— YOUR OBJECTIVE —
Copy the data below, swapping "Screen dimensions" for "Display size" everywhere and keeping everything else the same. Leave the pictures out.

[start MATERIAL SHOWN]

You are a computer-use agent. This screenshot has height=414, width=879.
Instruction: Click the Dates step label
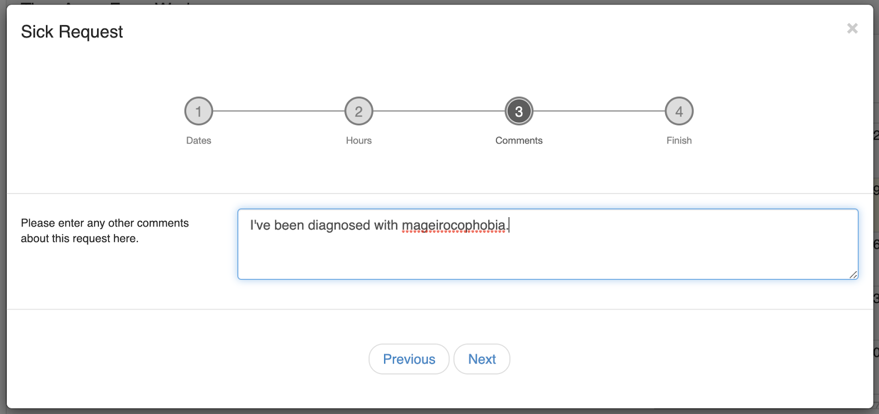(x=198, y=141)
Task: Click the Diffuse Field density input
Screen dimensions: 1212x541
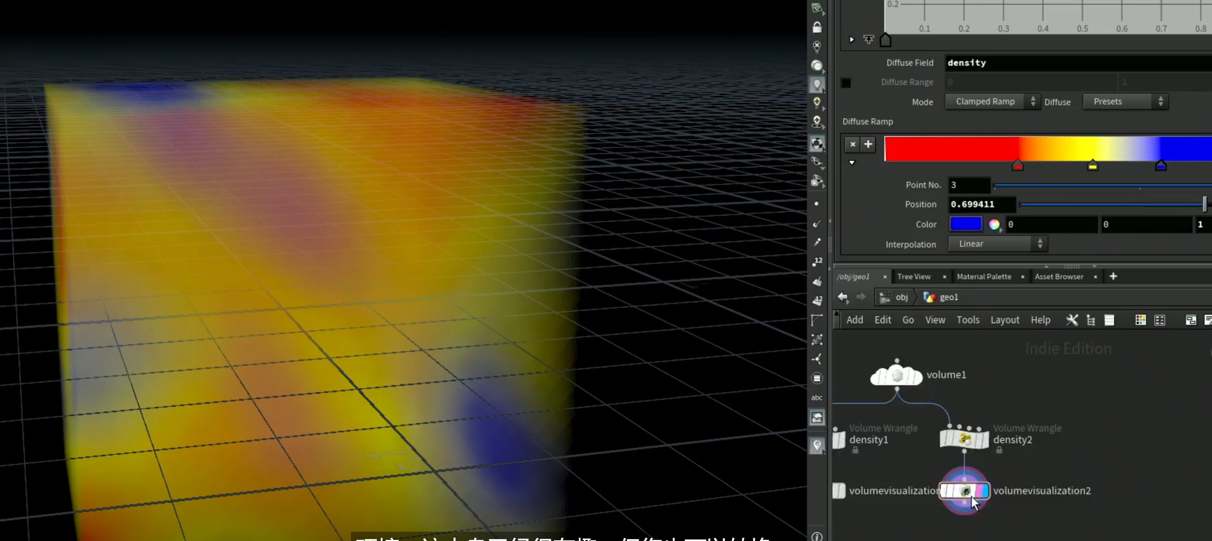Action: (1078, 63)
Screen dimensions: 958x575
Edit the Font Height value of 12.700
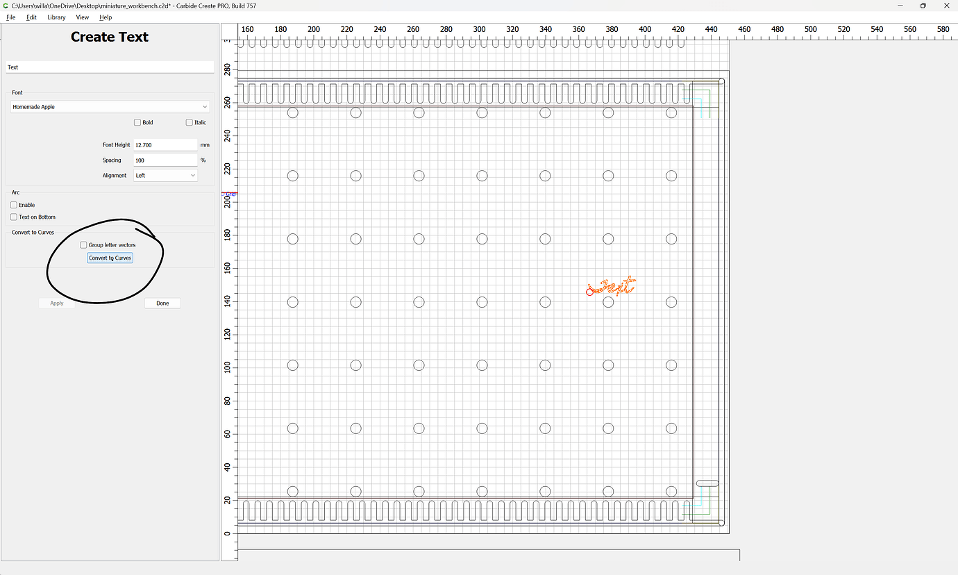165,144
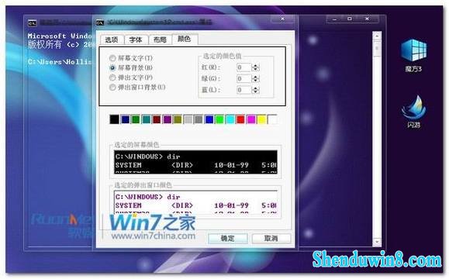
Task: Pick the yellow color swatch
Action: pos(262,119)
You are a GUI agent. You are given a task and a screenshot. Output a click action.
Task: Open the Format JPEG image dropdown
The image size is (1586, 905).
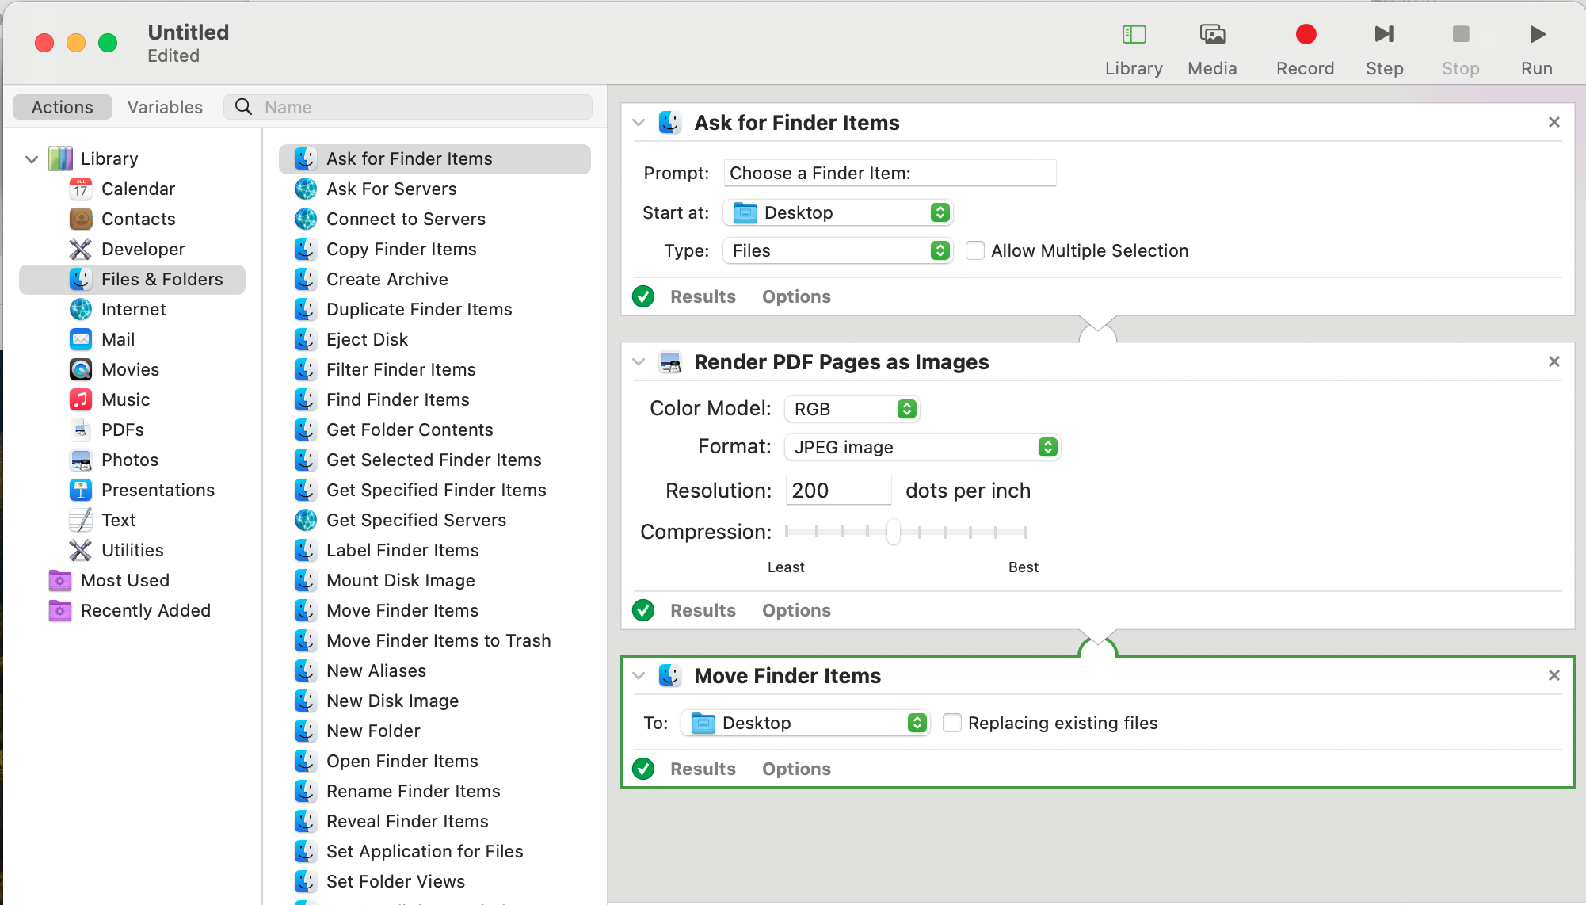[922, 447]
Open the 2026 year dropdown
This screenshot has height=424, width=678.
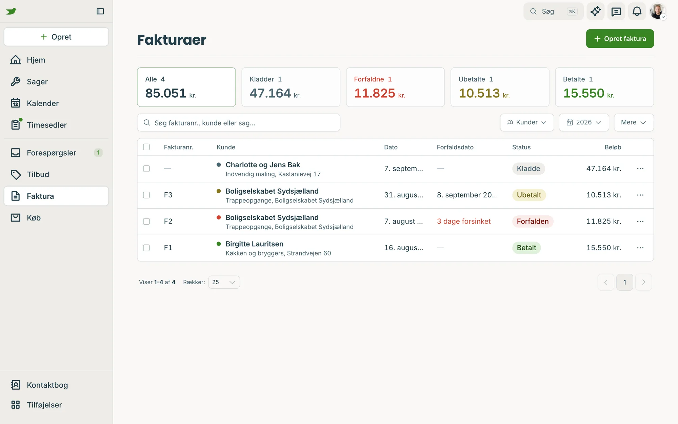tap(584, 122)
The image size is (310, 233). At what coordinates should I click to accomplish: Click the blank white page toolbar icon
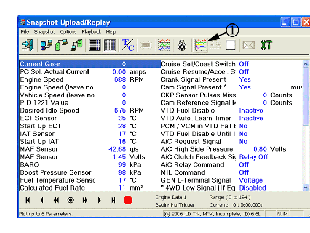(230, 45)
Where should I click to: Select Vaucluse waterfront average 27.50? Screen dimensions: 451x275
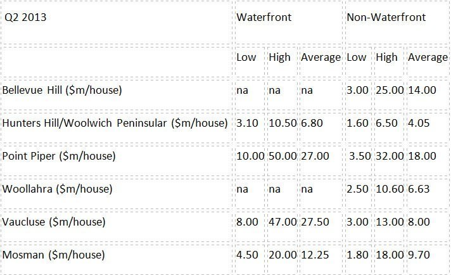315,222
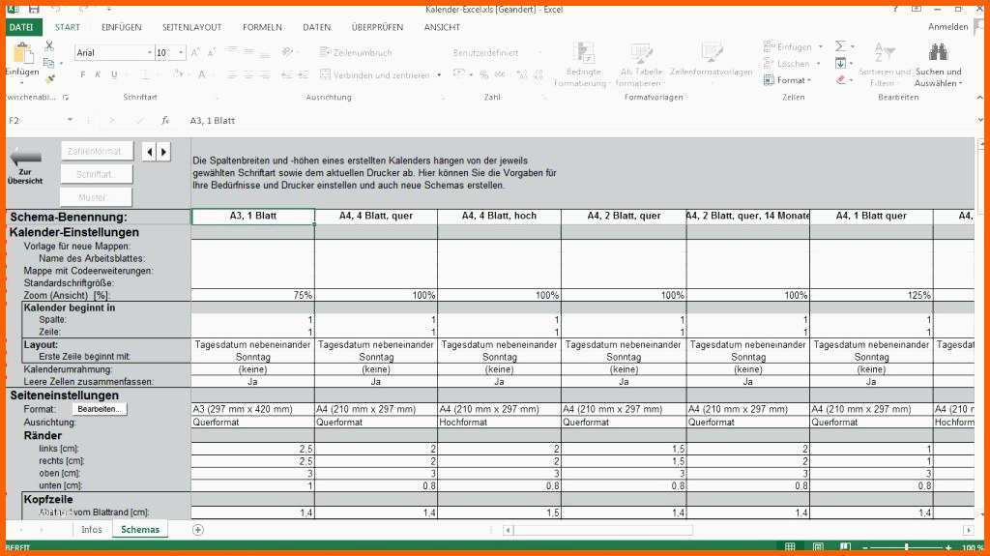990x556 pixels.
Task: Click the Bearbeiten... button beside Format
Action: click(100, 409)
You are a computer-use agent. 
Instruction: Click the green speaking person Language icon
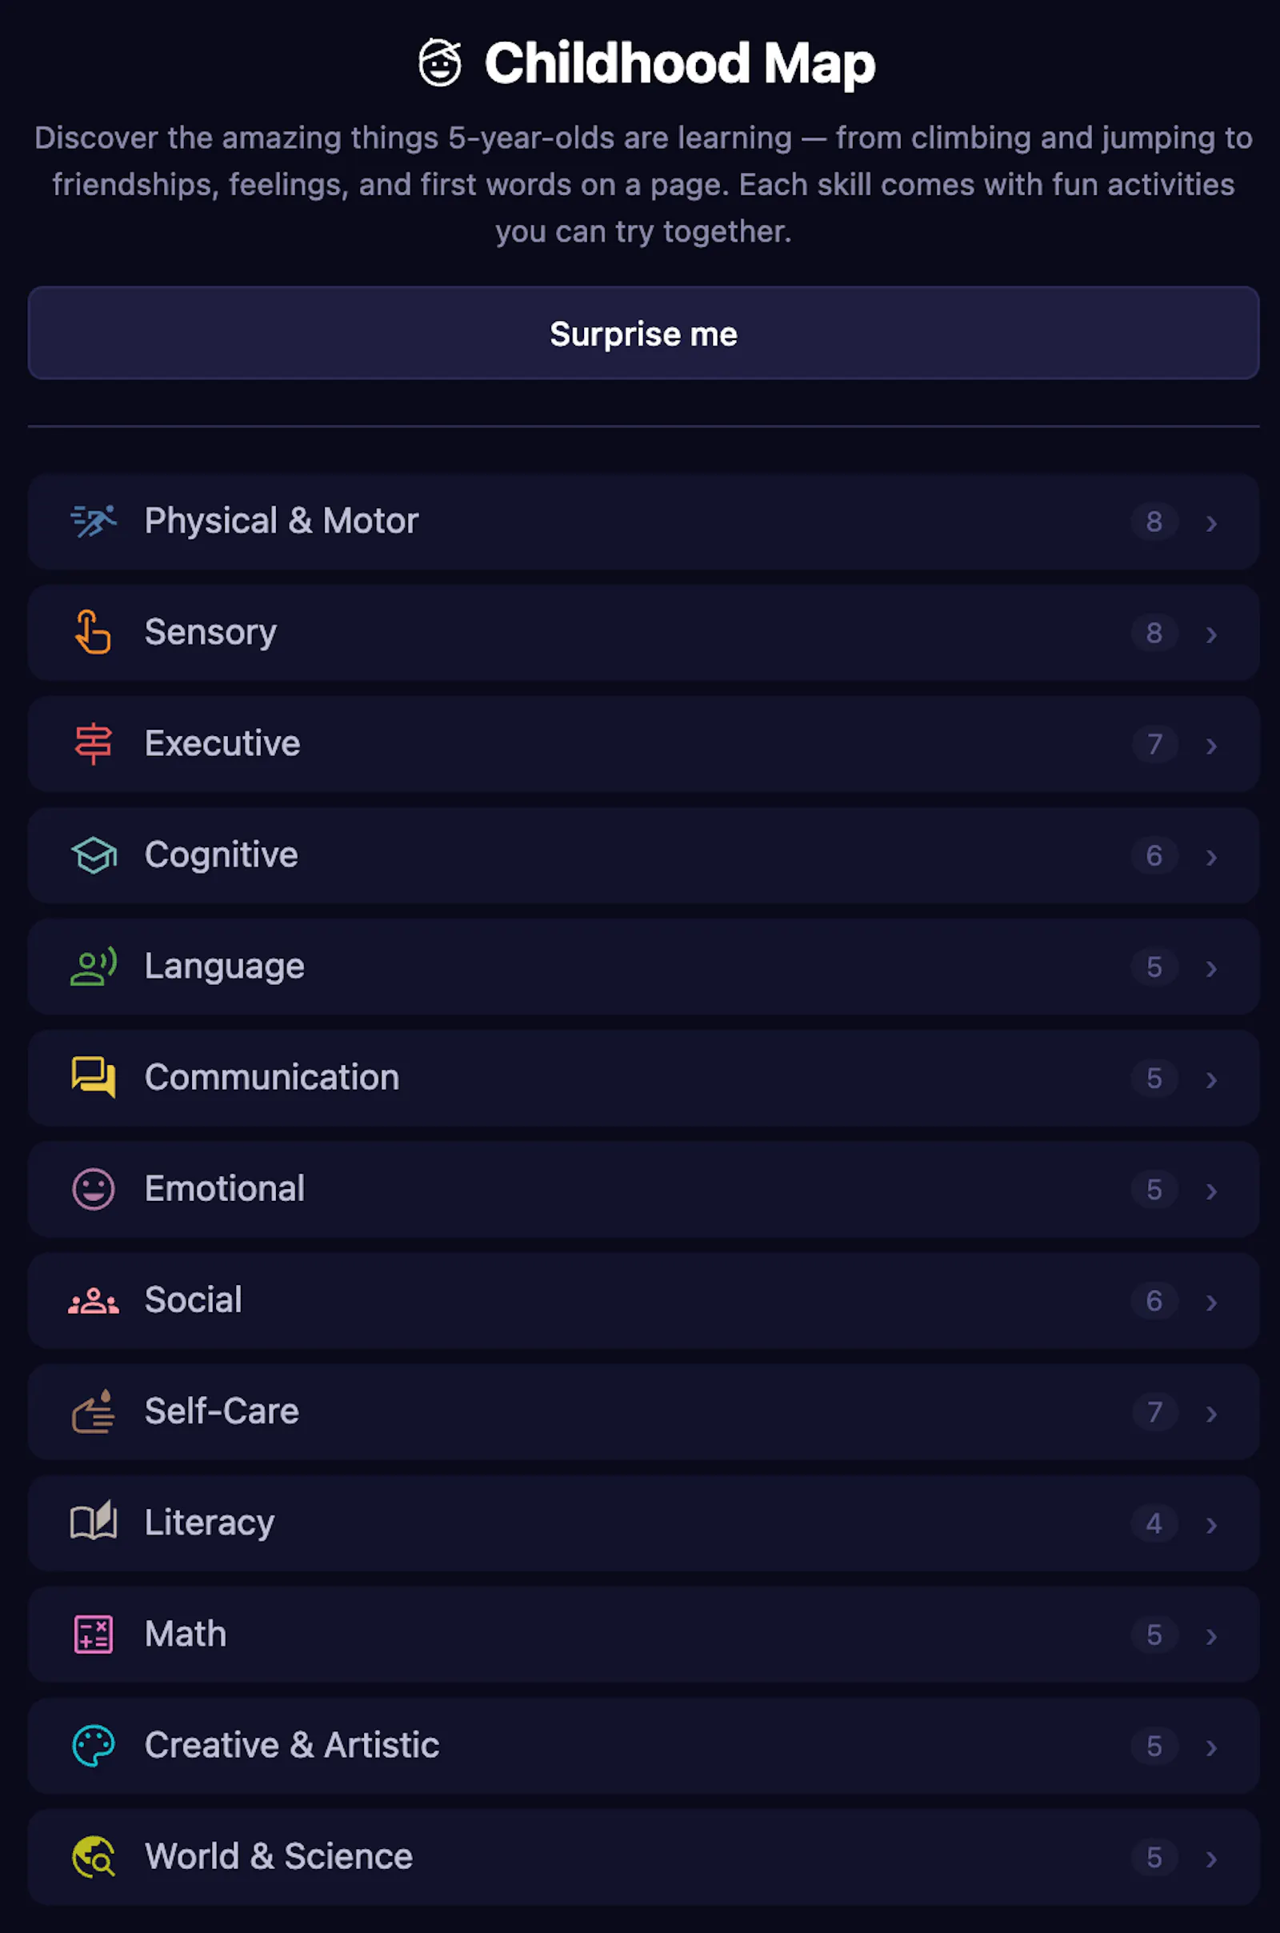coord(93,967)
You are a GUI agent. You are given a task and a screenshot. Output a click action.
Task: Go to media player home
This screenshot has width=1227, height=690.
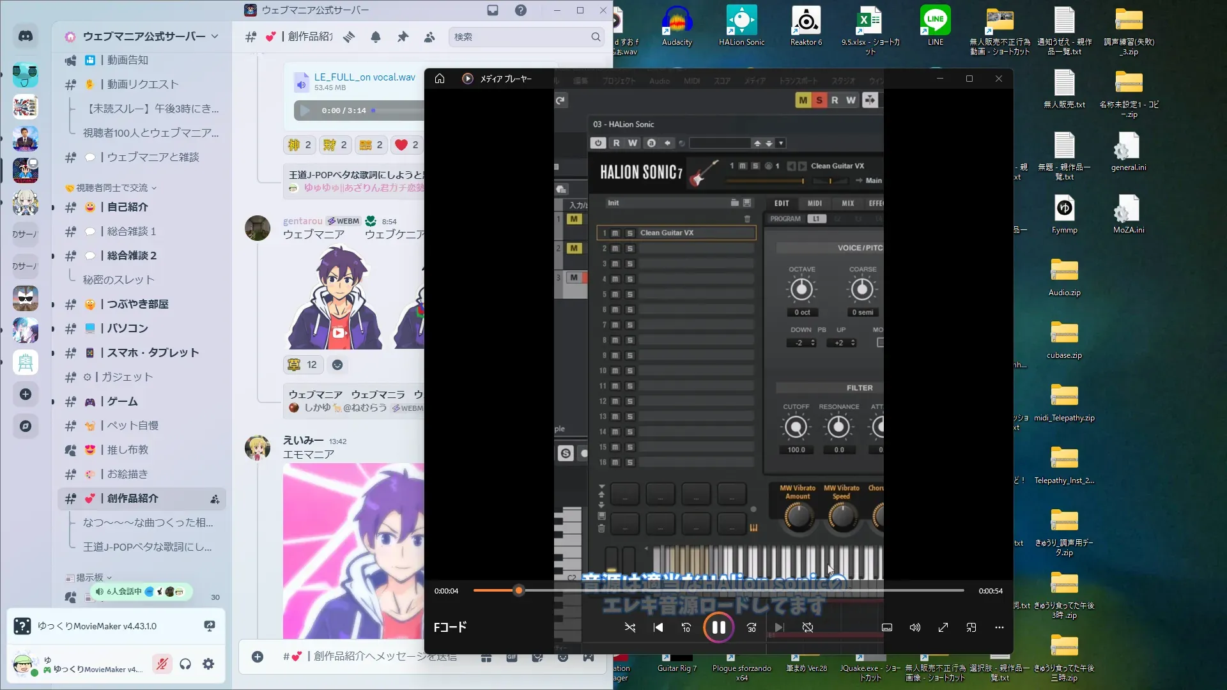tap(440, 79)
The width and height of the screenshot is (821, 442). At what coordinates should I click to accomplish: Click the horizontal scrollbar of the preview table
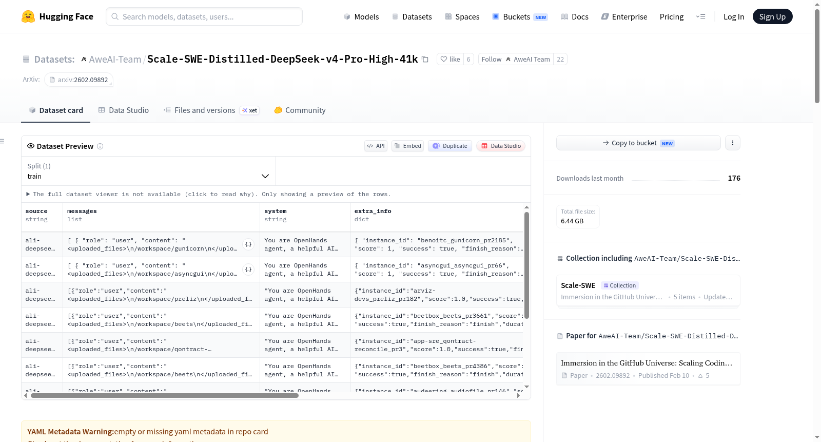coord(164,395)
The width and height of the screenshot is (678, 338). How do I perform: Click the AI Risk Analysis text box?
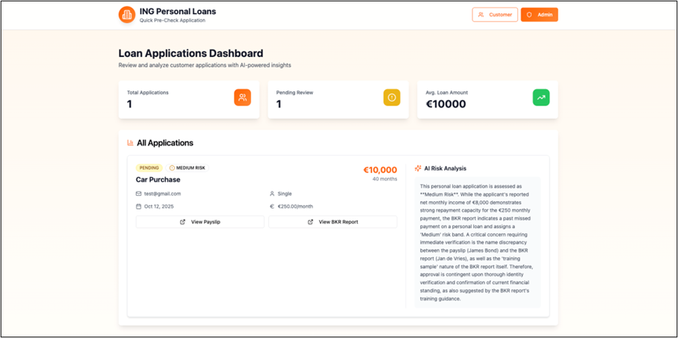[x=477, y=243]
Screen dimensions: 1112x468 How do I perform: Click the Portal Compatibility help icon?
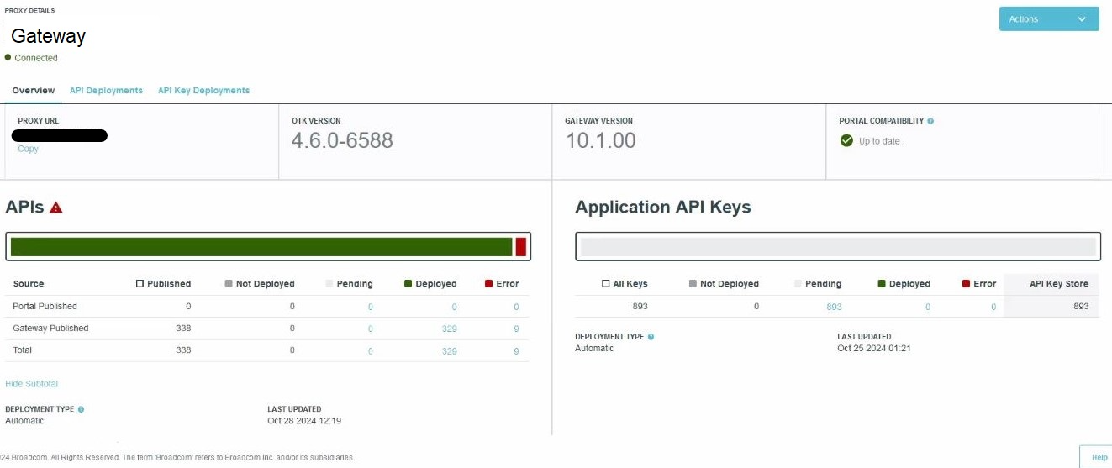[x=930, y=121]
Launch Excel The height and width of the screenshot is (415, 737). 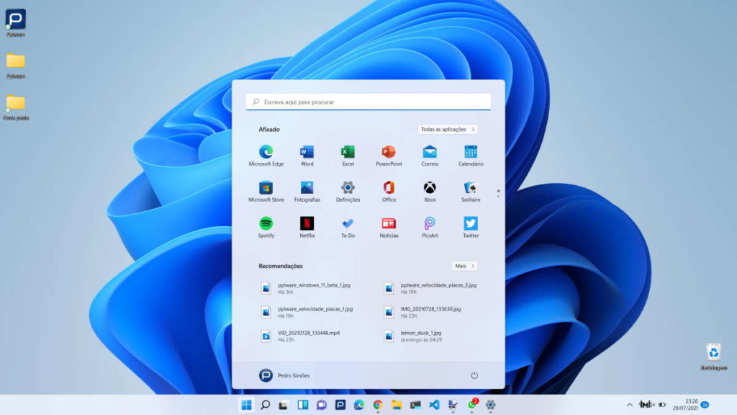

[end MATERIAL SHOWN]

— WRITTEN ANSWER —
You are a computer-use agent. This screenshot has height=414, width=879.
Instruction: Click the Dates step label
(x=198, y=141)
Task: Click the Diffuse Field density input
Display size: 1212x541
Action: (1078, 63)
Display size: 958x575
Edit the Font Height value of 12.700
165,144
Task: Pick the yellow color swatch
Action: pos(262,119)
You are a GUI agent. You are given a task and a screenshot. Output a click action.
Task: Open the Format JPEG image dropdown
The image size is (1586, 905).
[922, 447]
Open the 2026 year dropdown
This screenshot has height=424, width=678.
tap(584, 122)
The image size is (310, 233). At what coordinates should I click to accomplish: Click the blank white page toolbar icon
(230, 45)
Where should I click to: Select Vaucluse waterfront average 27.50? Display size: 451x275
315,222
990x556 pixels.
Task: Click the Bearbeiten... button beside Format
Action: click(100, 409)
You are a computer-use agent. 
Instruction: Click the green speaking person Language icon
coord(93,967)
You are a GUI agent. You are given a task and a screenshot. Output a click action.
Task: Go to media player home
This screenshot has width=1227, height=690.
tap(440, 79)
The width and height of the screenshot is (821, 442). At what coordinates should I click to accomplish: Click the horizontal scrollbar of the preview table
coord(164,395)
The width and height of the screenshot is (678, 338). How do I perform: Click the AI Risk Analysis text box?
[x=477, y=243]
Display size: 1112x468 How do I perform: Click the Portal Compatibility help icon?
[x=930, y=121]
Launch Excel The height and width of the screenshot is (415, 737). 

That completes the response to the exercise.